Между прочим, после того единственного случая Колчин больше никогда не встречался с херсонским самородком — или отправился самородок на родную Херсонщину, или заграбастал его дважды еврей для своих КАКИХ-ТО целей, или разочаровался паренек в каратэ-до, как он его представлял.

Но вот Колчин очень долго был под впечатлением не объяснимого логически героизма — зачем тот бегал по потолку, зачем?! Пока вдруг не всплыло из глубин памяти: «Гений дзю-до», тот самый, единственный-неповторимый для поколения конца шестидесятых — начала семидесятых предмет для подражания. Там сумасшедшенький брат главного мерзавца продемонстрировал умение — взбегает по стеночке и пробивает потолок ногой.

И Колчина обуревает хохот.

Вот ведь что… «Гений дзю-до» — не просто кино, а, опять же, руководство к действию — для буквалиста-херсонца.

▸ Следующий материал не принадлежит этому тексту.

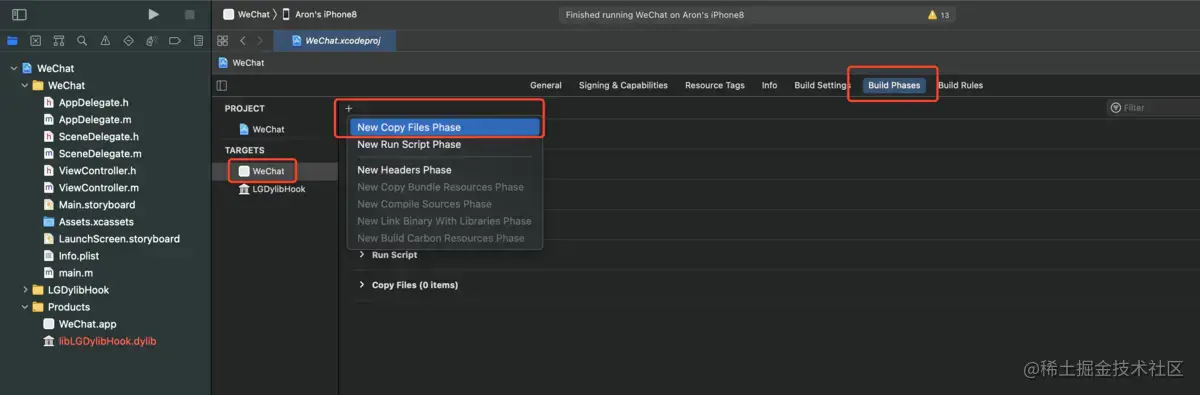Open the Source Control navigator icon

point(35,41)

Колчин и на подступах к первоисточнику знаний был в какой-то мере просвещен: максимальная высота в японских обиталищах — два метра, плюс — все из рисовой соломки, плюс — в кино снимается не вертикаль, а горизонталь.

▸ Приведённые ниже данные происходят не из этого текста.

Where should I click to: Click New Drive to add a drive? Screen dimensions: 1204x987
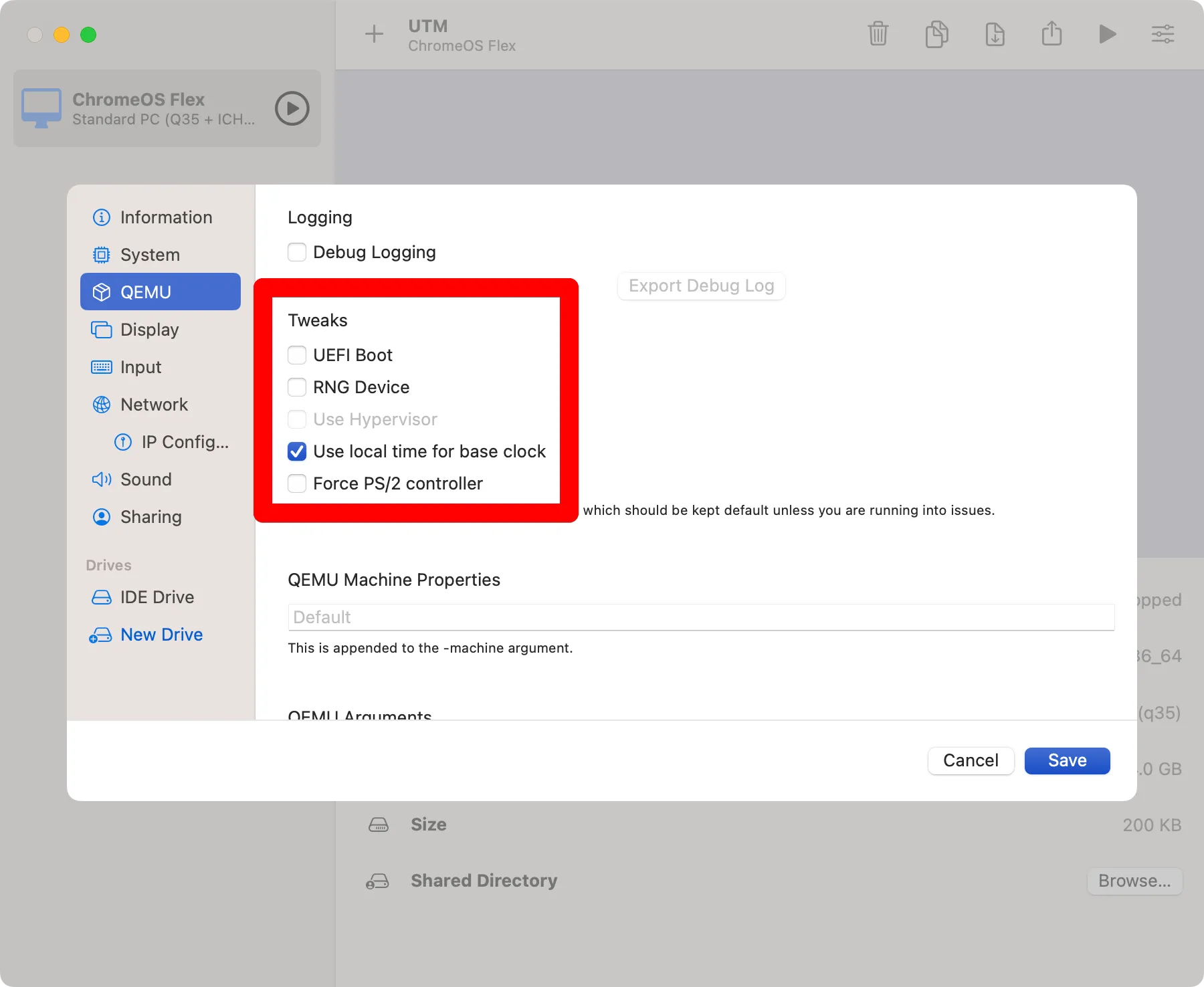pyautogui.click(x=161, y=635)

А буквалист-херсонец свою коронку изображает в зале — в зале! шесть метров — потолки! И без всяких комбинированных ухищрений!..

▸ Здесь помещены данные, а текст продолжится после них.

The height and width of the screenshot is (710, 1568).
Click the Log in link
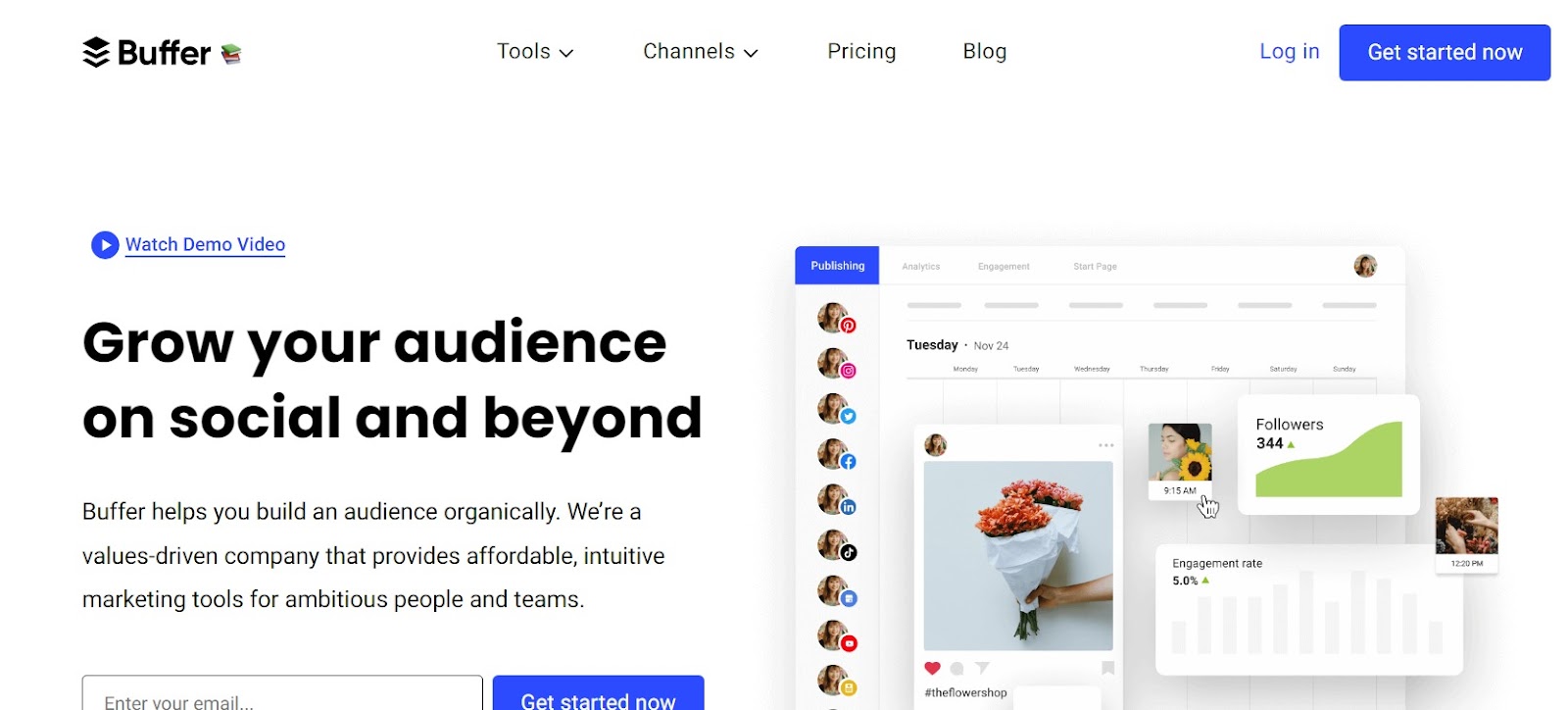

…Херсонский самородок как-то больше не появился, но Давид Енохович зачастил. Зачастил, знаете ли. Уже даже не в расчете на уникальные травмы. Как-то так случилось. Увлекся. И помощь не раз, не два оказывал — нэхай клэвэщут, мол, патологоанатомы лишь с трупами возятся, на самом-то деле они способны починить человечка задолго до того, как тот превратится в… нечеловечка. Он, Штейншрайбер, помимо всех прочих достоинств был непревзойденным массажистом, да. И Колчин пользовался услугами Давида Еноховича, старательно отгоняя мысли о: «Вот этими вот руками мастер массажа Штейншрайбер через час после или даже за час до… бр-р-р…» Все мы лишь гости на этой планете…

Таков был ведущий патологоанатом Давид Енохович, дважды еврей, по совместительству — книгочей, по совместительству — массажист.